As there is no government figure, unofficial estimates put the
count of dead during the riots at around 7,000.
Almost three decades later, justice continues to elude.
"There is no chance of complete justice, but we are fighting for
symbolic justice. Some leaders should be punished to send out a
strong message," Supreme Court lawyer Harvinder Singh Phoolka told
He has been fighting legal battles to get justice for the families
of the riot victims.
In the aftermath of the riots, some 400 cases were filed in the
courts, but most of them resulted in acquittal. Some were closed
by the police.
Though there were 10 convictions on murder charges in the national
capital, outside Delhi only one conviction each in Uttar Pradesh
and Bihar took place.
Four cases are still on in trial courts.
Terming the riots "a blot on the face of the nation and on the
justice delivery system", Phoolka said: "If such crimes go
unpunished, the future of the nation is in danger."
The passage of time may have dulled the trauma, but family members
remember each detail of the violence that took away their fathers,
brothers, sons and husbands.
For Nirpreet Kaur, 43, who saw her father Nirmal Singh being burnt
alive in the Palam Colony in the Delhi Cantonment area in 1984,
"bitterness will persist till the guilty are punished".
There is a story behind her bitterness.
Nirpreet said efforts to seek justice for her father's murder led
to "harassment by the police, which branded her a militant."
"As a result, I was jailed twice from 1986 to 1991 and again from
1993 to 1997 under the Terrorist and Disruptive Activities
(Prevention) Act," Nirpreet Kaur told IANS.
Acquitted by the sessions court in 1997, she now helps families of
other victims seek justice and rehabilitation through her NGO
Justice for Victims.
Pappy Kaur, 42, echoes similar sentiments.
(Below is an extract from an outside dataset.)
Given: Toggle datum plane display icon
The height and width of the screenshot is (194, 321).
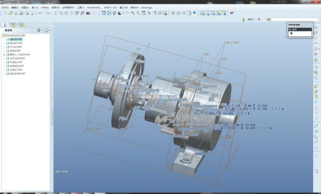Looking at the screenshot, I should [x=202, y=13].
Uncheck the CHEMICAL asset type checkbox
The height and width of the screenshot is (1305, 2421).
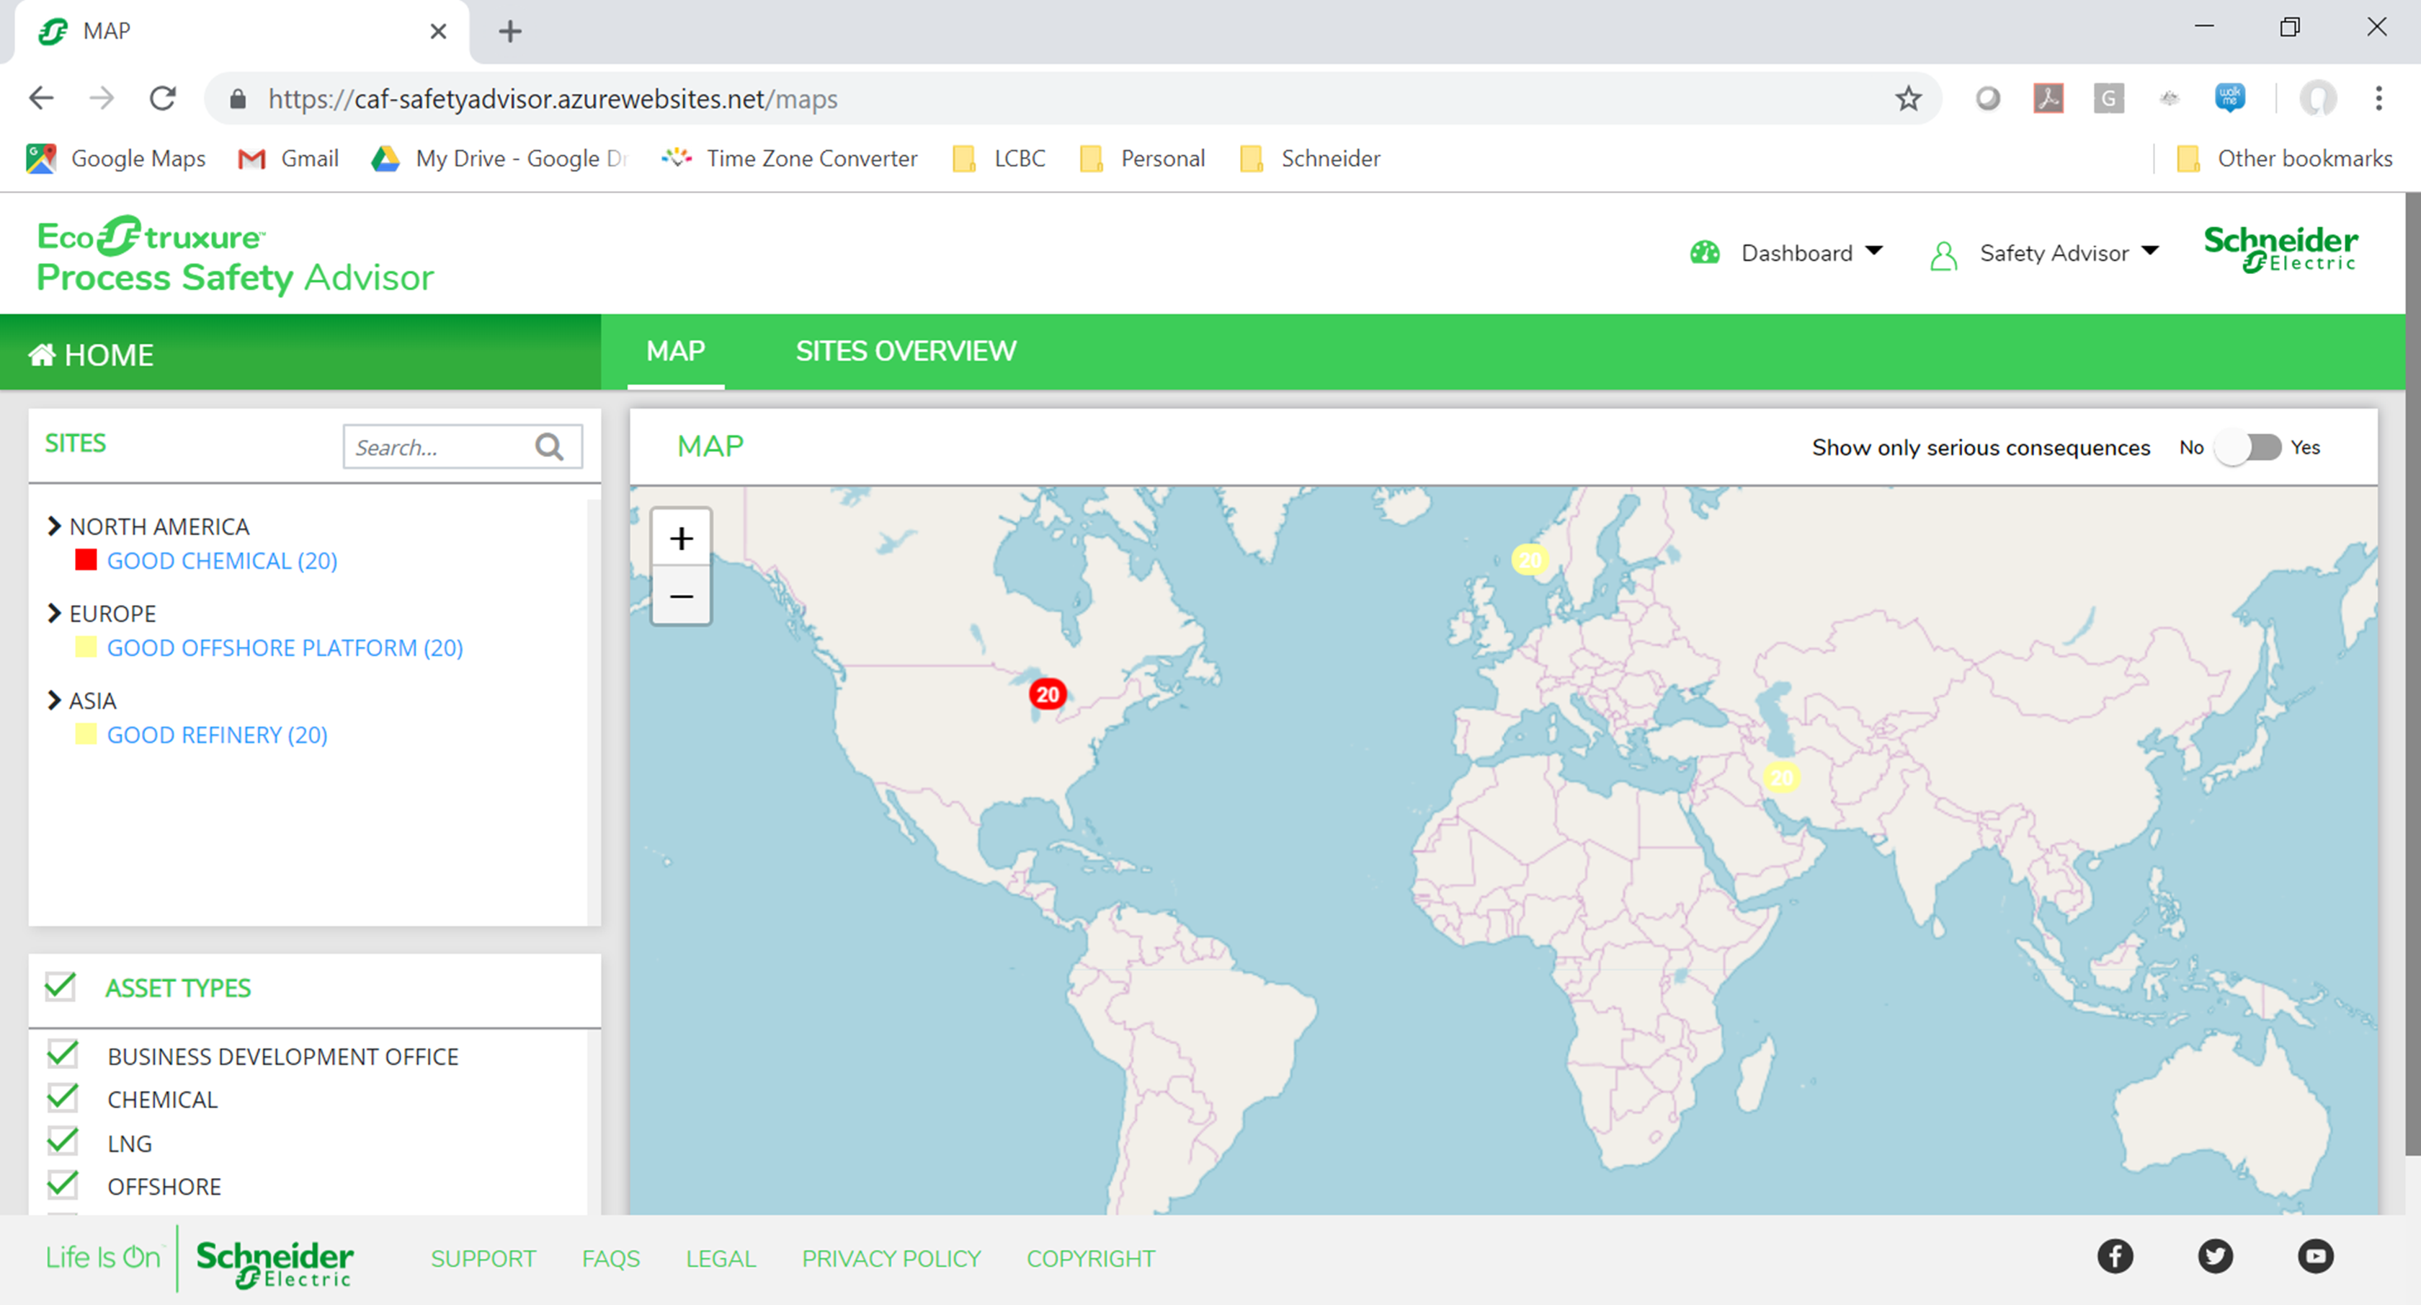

She lost 10 of her
family members, including her father and elder brother, in the
violence in Trilokpuri in east Delhi, one of the worst affected
areas during the riots.
"We have not got justice," she said.
However, journalist Manoj Mitta, who covered the riot court cases,
feels the 27th anniversary of the riots offers a ray of hope.
"For a change, there is some reason for optimism. After 27 years
of struggle for justice, we are poised to secure conviction of
Congress leader Sajjan Kumar," Mitta told IANS.
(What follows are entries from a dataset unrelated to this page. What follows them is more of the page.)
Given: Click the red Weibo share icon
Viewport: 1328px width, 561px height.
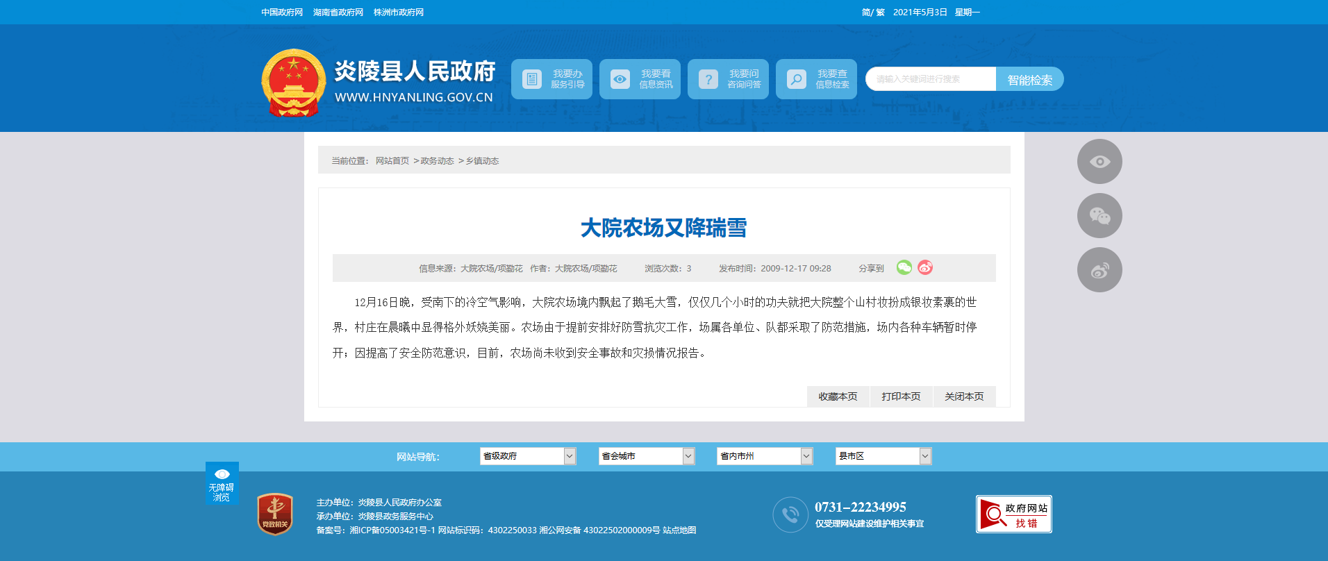Looking at the screenshot, I should (925, 267).
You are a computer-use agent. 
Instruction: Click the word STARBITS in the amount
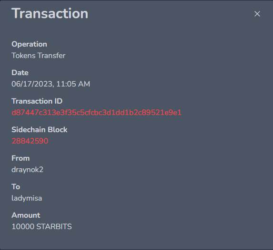pyautogui.click(x=54, y=227)
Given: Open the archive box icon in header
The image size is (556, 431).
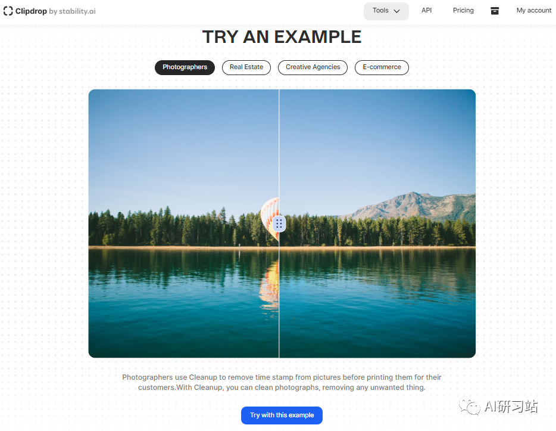Looking at the screenshot, I should point(495,11).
"Whatever the outcome of the case in trial court, the very fact
that criminal proceedings came this far exposes the claims of
innocence put up by the Congress party in the wake of the
carnage," he said.
Phoolka and Mitta co-authored a book "When a Tree Shook Delhi" in
2007, following former prime minister Rajiv Gandhi's infamous
words "When a big tree falls, the earth shakes" in his effort to
justify the anti-Sikh riots. Rajiv Gandhi took over as prime
minister in the hours immediately following his mother's death as
riots began to spread across the capital.
"There was no will of the then ruling party (Congress) to punish
the guilty and efforts were made to shield them," Phoolka said.